--- begin ---

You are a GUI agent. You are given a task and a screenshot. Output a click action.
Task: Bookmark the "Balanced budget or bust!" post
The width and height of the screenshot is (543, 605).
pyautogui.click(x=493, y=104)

--- end ---
--- begin ---

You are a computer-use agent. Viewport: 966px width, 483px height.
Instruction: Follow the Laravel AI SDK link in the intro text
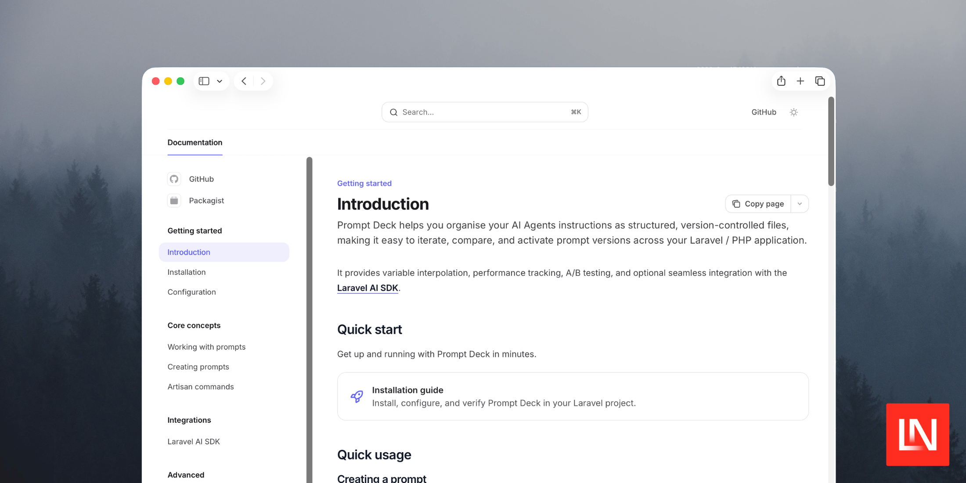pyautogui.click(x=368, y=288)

--- end ---
--- begin ---

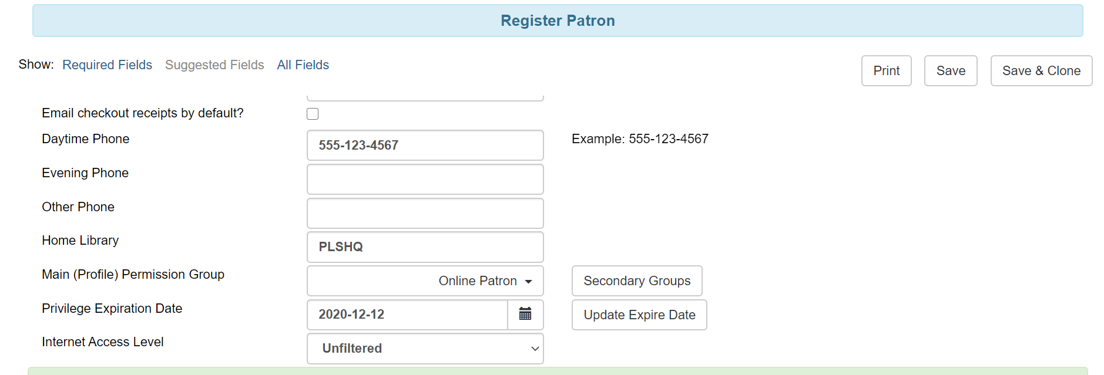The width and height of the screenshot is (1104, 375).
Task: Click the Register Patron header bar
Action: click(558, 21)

--- end ---

Exercise directions:
Format everything in the entries from the line containing "The width and height of the screenshot is (1104, 375)." down to the line containing "Action: click(558, 21)" as a numbered list, including both of those lines and skipping any blank lines. Leave the pictures out of your answer.

Solved exercise:
1. The width and height of the screenshot is (1104, 375).
2. Task: Click the Register Patron header bar
3. Action: click(558, 21)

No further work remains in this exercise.